He annoys the living daylights out of me.


----------



## chinacats

Lucretia said:


> :rofl2:
> 
> He annoys the living daylights out of me.



lus1: me too!


----------



## mr drinky

Hmmmm. Mario Batali has never been my favorite. I've never owned one of his books or watched any cooking shows of his other than the occasional Iron Chef. BUT when I went to Chicago a few years ago I tried to make a reservation at The Publican. They were closed for a charity event. So after some searching, I ended up buying tickets to the charity event and Mario was cooking with Paul Kahan. Before the dinner, Mario played guitar with a grammy-award-winning music ensemble. He sucked, but he played. 

Our freaked out American celebrity food scene makes it easy to caricature these types -- especially since Mario is fat and wears those awful clothes, hair, and crocs...but I cut him some slack because of this. A lot of them chefs -- just like Batali did that night -- use their image and stature for charity too. 

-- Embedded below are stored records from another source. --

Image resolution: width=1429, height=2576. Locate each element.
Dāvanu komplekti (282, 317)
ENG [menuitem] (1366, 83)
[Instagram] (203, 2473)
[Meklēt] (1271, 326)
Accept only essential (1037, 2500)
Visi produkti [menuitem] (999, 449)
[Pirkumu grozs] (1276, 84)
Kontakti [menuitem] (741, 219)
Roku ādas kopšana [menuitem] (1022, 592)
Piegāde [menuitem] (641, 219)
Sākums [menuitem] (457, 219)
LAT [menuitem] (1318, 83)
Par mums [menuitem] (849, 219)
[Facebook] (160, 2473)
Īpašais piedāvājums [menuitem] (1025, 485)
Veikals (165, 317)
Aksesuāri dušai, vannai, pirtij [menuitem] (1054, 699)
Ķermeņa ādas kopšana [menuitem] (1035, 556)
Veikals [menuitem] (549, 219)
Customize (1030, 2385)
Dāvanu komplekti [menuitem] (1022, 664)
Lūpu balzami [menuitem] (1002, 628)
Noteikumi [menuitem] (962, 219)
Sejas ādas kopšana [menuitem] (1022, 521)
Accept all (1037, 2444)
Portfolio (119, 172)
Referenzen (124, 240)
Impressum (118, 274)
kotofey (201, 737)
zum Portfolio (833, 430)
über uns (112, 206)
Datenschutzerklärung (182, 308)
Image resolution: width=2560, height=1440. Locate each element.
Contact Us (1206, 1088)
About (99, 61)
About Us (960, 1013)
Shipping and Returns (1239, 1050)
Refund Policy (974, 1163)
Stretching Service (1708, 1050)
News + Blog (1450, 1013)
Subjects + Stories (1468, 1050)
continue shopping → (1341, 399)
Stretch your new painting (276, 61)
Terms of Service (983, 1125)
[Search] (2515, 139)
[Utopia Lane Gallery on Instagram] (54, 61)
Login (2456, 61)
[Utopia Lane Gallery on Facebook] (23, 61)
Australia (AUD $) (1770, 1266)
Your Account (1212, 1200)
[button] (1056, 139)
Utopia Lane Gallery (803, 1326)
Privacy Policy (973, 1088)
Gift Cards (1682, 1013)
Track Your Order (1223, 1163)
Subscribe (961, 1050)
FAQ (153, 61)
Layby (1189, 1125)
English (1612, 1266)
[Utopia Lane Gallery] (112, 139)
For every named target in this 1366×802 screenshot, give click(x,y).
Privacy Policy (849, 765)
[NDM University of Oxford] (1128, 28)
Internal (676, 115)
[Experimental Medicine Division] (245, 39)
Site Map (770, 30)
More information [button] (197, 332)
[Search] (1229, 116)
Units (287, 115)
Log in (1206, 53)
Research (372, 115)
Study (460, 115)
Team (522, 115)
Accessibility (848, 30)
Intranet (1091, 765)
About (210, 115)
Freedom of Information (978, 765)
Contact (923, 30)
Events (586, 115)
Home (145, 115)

I just throw that out there. He helped raise thousands of dollars for music in the Chicago area. With all that is bad, also comes some good -- usually.

k.

Edit: Sorry for the downer, I know it is fun to rip on these guys, and I myself like to do it too. I just had to say this as I have some personal experience to the contrary.


----------



## franzb69

so long as he does good for people, then it ain't so bad. =D

i remember this article on Bon Jovi giving back.... he may be not a celebrity chef, but a celebrity nonetheless.

opening up a pay what you can place for the hungry.


http://www.huffingtonpost.com/2011/10/20/jon-bon-jovis-charity-res_n_1020628.html


----------



## Shala

I read all of it, so I feel sorry to shock.


----------



## eaglerock

What about Joe Bastianich ? :whistling:


----------



## Lefty

I agree with a lot of your Batali talk, but I still like the guy and would love to drink a Peroni or five with him on the patio. I bet he's hilarious! 

Confession time...we all have guilty pleasures, right?.. Well, with my funny schedule, I'm...ahem...forced into daytime tv, sometimes. And, well...I kinda like "The Chew". There, I said it!


----------



## franzb69

i hate me bastianich. he can have his restaurants and shove it. =D


----------



## eaglerock

his mom is ok but he is .....


----------



## franzb69

agreed. =D


----------



## Duckfat

JohnnyChance said:


> http://www.ctnow.com/videogallery/7...s-Slow-Poached-Farm-Egg-For-Taste-Of-Hartford
> 
> 
> I'm the one on the left in the purple.





Didn't I see you on "Duck Dynasty?


----------



## Jmadams13

Lefty said:


> I agree with a lot of your Batali talk, but I still like the guy and would love to drink a Peroni or five with him on the patio. I bet he's hilarious!
> 
> Confession time...we all have guilty pleasures, right?.. Well, with my funny schedule, I'm...ahem...forced into daytime tv, sometimes. And, well...I kinda like "The Chew". There, I said it!



Oh Tom..... I guess we can forgive you for that, maybe, lol


----------



## tkern

JohnnyChance said:


> http://www.ctnow.com/videogallery/7...s-Slow-Poached-Farm-Egg-For-Taste-Of-Hartford
> 
> 
> I'm the one on the left in the purple.



You're a bit more ursine than what I remember. Getting colder up there?


----------



## ThEoRy

"You'll go Lansberry... for this cranberry.... cause it's dinner she wrote."


----------



## DeepCSweede

tkern said:


> You're a bit more ursine than what I remember. Getting colder up there?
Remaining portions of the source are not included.